My favorite recent example of journalism shining a light on suffering amidst wealth was George Packer’s shattering portrait in The New Yorker of the slums of Lagos, Nigeria. If you have a strong stomach, read the piece and see the quality of life that the world’s 12th largest oil producing country reserves for its poorest citizens.
And now the Sichuan earthquake.
This week, virtually every new media technology brought us horrifying details of how the Chinese economic miracle had apparently not been quite miraculous enough to insure basic standards of safe school construction.
In fact, so-called micro-blogging (Twitter, etc.) – which I now am ashamed to have occasionally ridiculed as nothing more than knowing when a friend decides to make a salami sandwich — came into its own and provided a tidal wave of instant details about the extent of death and destruction in Sichuan province.
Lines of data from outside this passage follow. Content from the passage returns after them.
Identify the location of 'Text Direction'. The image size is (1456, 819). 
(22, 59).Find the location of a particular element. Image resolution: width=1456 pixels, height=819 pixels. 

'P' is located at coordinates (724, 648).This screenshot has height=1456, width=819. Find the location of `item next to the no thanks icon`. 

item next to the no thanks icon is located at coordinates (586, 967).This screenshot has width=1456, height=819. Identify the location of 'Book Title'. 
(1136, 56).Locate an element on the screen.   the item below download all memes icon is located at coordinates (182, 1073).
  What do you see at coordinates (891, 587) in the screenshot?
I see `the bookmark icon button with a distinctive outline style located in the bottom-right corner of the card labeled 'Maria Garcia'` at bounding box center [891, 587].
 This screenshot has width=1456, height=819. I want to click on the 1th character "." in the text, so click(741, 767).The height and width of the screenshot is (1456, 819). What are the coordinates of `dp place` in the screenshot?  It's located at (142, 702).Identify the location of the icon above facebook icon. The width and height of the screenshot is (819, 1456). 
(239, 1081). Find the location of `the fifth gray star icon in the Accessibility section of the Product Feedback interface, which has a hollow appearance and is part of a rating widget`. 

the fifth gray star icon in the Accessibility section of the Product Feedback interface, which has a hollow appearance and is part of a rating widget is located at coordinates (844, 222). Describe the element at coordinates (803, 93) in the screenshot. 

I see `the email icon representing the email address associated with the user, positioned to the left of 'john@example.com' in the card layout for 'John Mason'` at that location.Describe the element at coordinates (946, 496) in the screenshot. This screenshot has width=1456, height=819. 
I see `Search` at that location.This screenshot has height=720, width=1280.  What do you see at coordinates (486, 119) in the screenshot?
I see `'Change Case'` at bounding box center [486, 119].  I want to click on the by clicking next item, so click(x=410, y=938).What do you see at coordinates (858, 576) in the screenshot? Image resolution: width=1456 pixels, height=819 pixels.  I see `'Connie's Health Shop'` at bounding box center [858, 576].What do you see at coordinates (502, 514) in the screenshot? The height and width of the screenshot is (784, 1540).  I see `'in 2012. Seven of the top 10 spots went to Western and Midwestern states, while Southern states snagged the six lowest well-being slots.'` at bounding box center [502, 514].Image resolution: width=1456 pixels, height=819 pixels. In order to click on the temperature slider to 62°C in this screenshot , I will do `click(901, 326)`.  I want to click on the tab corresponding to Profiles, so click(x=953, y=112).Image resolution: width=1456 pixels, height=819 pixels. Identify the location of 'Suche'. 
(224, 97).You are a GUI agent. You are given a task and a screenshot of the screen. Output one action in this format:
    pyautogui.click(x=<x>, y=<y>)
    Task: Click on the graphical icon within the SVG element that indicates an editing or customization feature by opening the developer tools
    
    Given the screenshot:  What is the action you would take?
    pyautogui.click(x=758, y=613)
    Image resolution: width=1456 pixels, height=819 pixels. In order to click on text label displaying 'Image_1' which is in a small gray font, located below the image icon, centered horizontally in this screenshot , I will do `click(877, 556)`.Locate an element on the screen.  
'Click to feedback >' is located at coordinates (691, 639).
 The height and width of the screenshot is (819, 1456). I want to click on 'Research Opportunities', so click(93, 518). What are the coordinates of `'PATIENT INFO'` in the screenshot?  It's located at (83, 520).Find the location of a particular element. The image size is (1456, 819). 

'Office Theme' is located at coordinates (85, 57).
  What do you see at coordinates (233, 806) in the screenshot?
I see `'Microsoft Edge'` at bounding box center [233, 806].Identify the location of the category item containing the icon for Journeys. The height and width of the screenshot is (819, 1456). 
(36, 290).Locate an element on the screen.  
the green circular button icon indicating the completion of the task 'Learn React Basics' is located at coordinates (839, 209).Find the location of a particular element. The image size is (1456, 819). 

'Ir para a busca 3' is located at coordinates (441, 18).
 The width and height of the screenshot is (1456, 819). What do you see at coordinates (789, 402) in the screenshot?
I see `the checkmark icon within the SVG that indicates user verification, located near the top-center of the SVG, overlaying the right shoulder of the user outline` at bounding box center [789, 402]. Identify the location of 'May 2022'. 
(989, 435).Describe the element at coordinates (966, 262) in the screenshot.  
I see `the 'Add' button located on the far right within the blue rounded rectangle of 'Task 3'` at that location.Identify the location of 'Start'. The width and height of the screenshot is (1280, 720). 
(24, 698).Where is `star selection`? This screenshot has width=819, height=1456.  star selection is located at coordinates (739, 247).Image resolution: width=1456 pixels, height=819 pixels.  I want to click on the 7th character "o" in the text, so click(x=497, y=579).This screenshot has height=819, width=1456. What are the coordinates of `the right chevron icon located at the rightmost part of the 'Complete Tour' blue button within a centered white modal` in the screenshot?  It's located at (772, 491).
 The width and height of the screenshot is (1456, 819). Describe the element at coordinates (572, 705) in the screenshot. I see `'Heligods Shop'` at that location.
In real time, we heard the cries of grief and the rage of Chinese citizens at a government that had allowed thousands of children to die in tombs of negligence, arrogance and shoddy construction. Who knew that cheap construction – specifically the use of concrete without steel reinforcement — is so widespread in China that it has its own nickname – “Tofu building?”
Richard Spencer, reporting from Sichuan province for The Telegraph, tells a chilling story of promises broken and young lives lost. Faced with this tidal wave of revelations, Chinese officials were forced to promise a rigorous investigation resulting in severe punishment for those at fault.
Smooth. Really smooth. And straight out of the authoritarian propaganda playbook: We’ll root out those at fault and punish them. “If quality problems do exist in the school buildings, those found responsible will be dealt with severely,” said Housing and Urban and Rural Construction Minister Jiang Weixin.
Excuse me Minister Jiang Weixin: Is there any chance you might be one of “those found responsible?”
I just had a sickening thought: Given the authoritarian impulse to quickly cover up crimes and negligence, at least Jiang Weixin will probably have those schools fully rebuilt before the reconstruction of New Orleans consists of anything more than Bush administration photo-ops.